Plus, the more you have, the more calories you will burn. Along with that fact, consuming protein also puts your body into an anabolic state – this will make more sense as we get further into this.
Most people should get at least 8 hours. But what happens during those 8 hours? Well, we repair ourselves for a lot of it, but also we aren’t eating are we, so by the end of it we are in a ‘catabolic’ state (break down mode). Why? Because we haven’t eaten anything! Probably 8/10 hours have passed since we last ate – yes it does take several hours to digest that last meal, but not all night.
When we wake up our bodies are catabolic, and what is it that triggers us to be anabolic? Good old protein.
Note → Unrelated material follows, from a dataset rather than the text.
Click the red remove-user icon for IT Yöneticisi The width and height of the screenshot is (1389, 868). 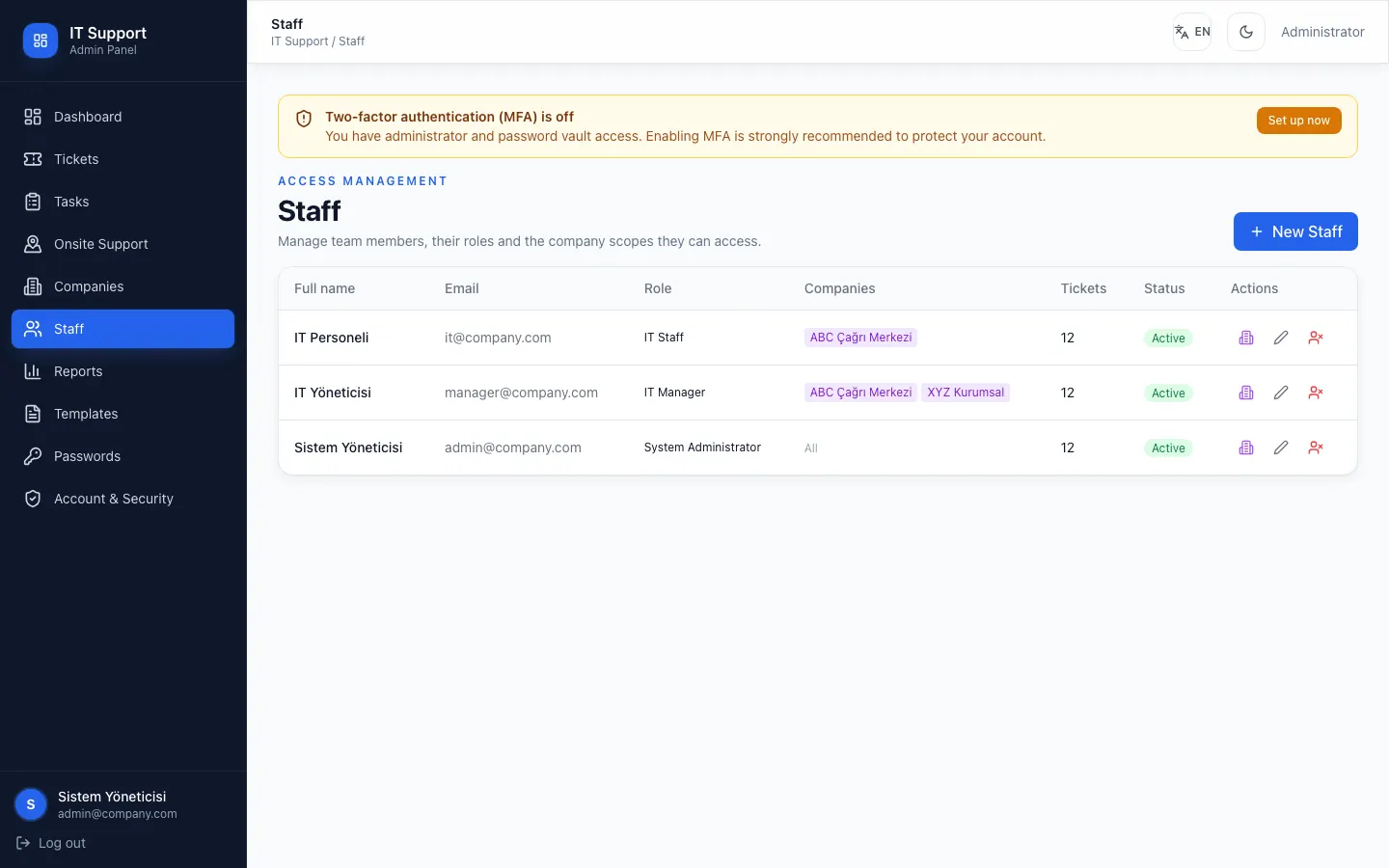click(x=1316, y=393)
So why would you wanna eat a low protein high carb breakfast – doesn’t really make sense does it?
The sooner you become anabolic after waking up, the better off you’re gonna be, from a weight gain or weight loss / health point of view.
We can run quite happily on fats. Although of course healthy fats mainly would be best, although we all need some saturated fat for hormone production. And what exactly is fat anyway? Well it’s basically stored energy – when you take in carbs you’re basically running your body in storage mode.
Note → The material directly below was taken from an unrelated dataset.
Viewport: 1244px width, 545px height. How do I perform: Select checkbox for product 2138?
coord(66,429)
When you think about it, there is lots of proof of this. We are told that after a workout we should take in fast simple carbs to refill the muscle glycogen stores. Spiking insulin helps with this. Insulin is basically a storage hormone used by the body to partition / store away excess carbs. So when high amounts of carbs are present, you are in storage mode, not fat burning! Is a breakfast high in carbs a good idea? LOL, I think you get the idea.
In the morning your muscles are more than likely to be still full of glycogen, probably also the liver will be as well. If you’re not training first thing or you don’t have a hard manual job, then a high carb breakfast will probably just be stored as fat.
My suggestion is a high protein / high fat breakfast. Then through the day keep your protein intake on the high side and around training / exercise time, then introduce more carbs – the highest amount after training – followed by more protein. And of course use plenty of veg and healthy fats with every meal. Coconut oil is a fav of mine, both for cooking and an ingredient.
I’m not going to get into supplements here other than to say whey protein powder high in the Amino Leucine is probably your best bet as Leucine kick starts protein synthesis (or build your own custom protein powder mix). I would also add in digestive enzymes with every protein shake and also each meal. I could go on about supplements more, but that’s for another time.
The whole diet subject is a huge one – I’ve just outlined a few points for you to consider. I hope you enjoyed it. Let me know your thoughts below.